Myths about HIV Prevention

 

Misconceptions about how you contract HIV are common Choma – like people thinking that you can get HIV from kissing, touching or even eating from the same plate – all of which are false. But what about misconceptions about how HIV is prevented? You might have heard a few stories about how people avoid HIV, some of which are not only false but dangerous to the people it involves. So here are a few myths about HIV prevention.

Sleeping with a Virgin

It’s easy to assume that someone who has never had sex before is not HIV positive. However, you should remember that a person can also be born with HIV. HIV is also not only sexually transmitted, it can also be transmitted through the sharing of needles (blood to blood transfusion). Anyone whose HIV status you don’t know is still someone you could contract HIV from.

Washing after sex

Washing after sex does not prevent HIV. HIV can be transmitted through bodily fluids when you have penetrative sex (vaginal or anal). So once these fluids are inside your body, there is a risk of you contracting HIV.

Using the Pill

The pill doesn’t contain anything that makes you less likely to contract HIV Choma. It simply controls your hormones and prevents ovulation so that you don’t fall pregnant. The only contraceptive that prevents HIV is a condom.

‘Pull out’ method

The pull out method is also not an effective way to prevent HIV. HIV is also present in pre-cum, which is the fluid released from the penis when a guy is aroused.
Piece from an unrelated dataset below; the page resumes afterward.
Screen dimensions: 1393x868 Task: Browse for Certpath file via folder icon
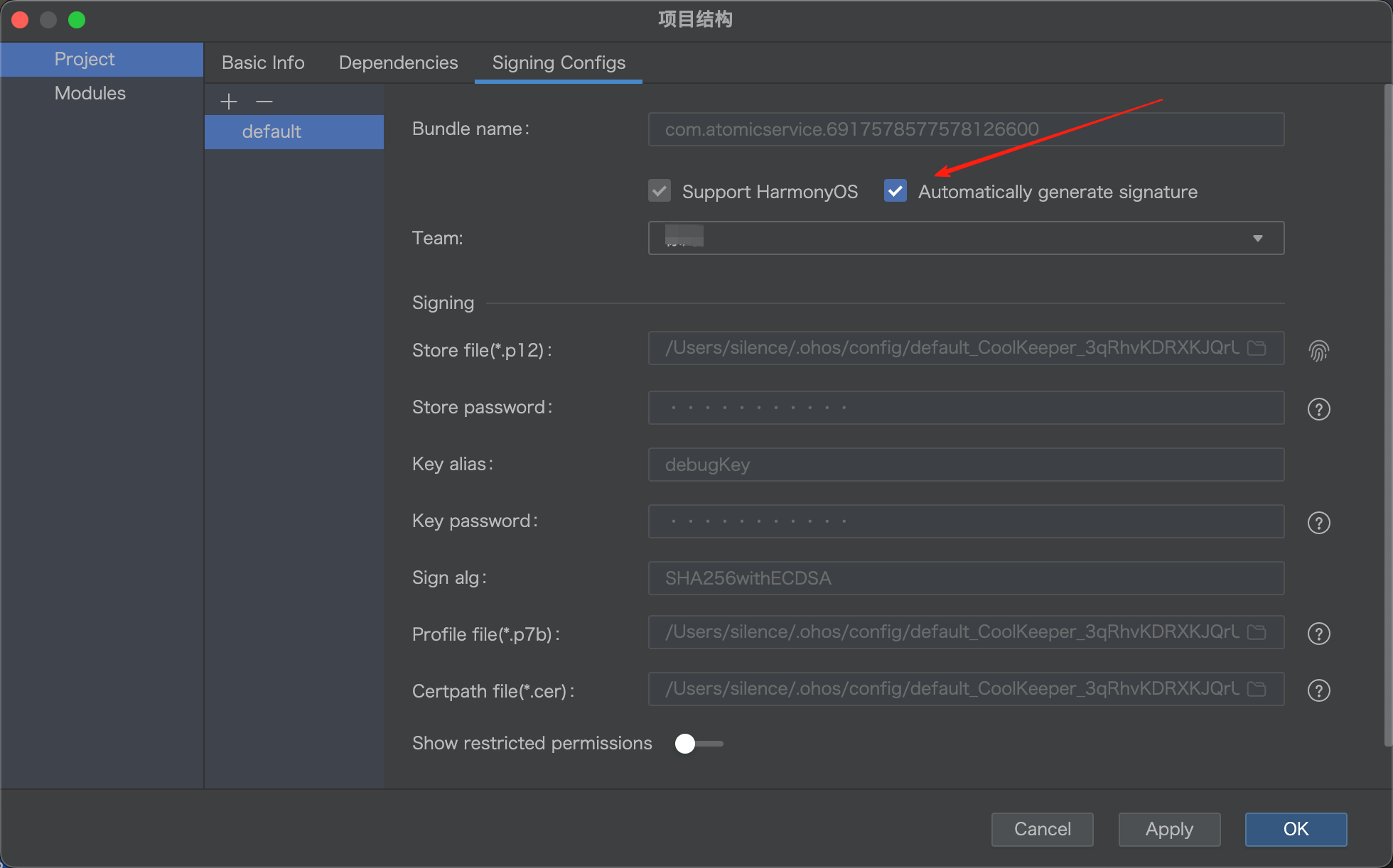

So any form of penetrative sex is a risk Choma.

Herbal Medicine

Right now Choma, the only type of medication that prevents HIV is PrEP and PEP. Any other claims by people who say they have herbs or medicines that prevent HIV are false.

The best ways to prevent HIV are to either abstain from sex or use a condom every time you have sex Choma. Know your status, know your partner’s status and practise safe sex.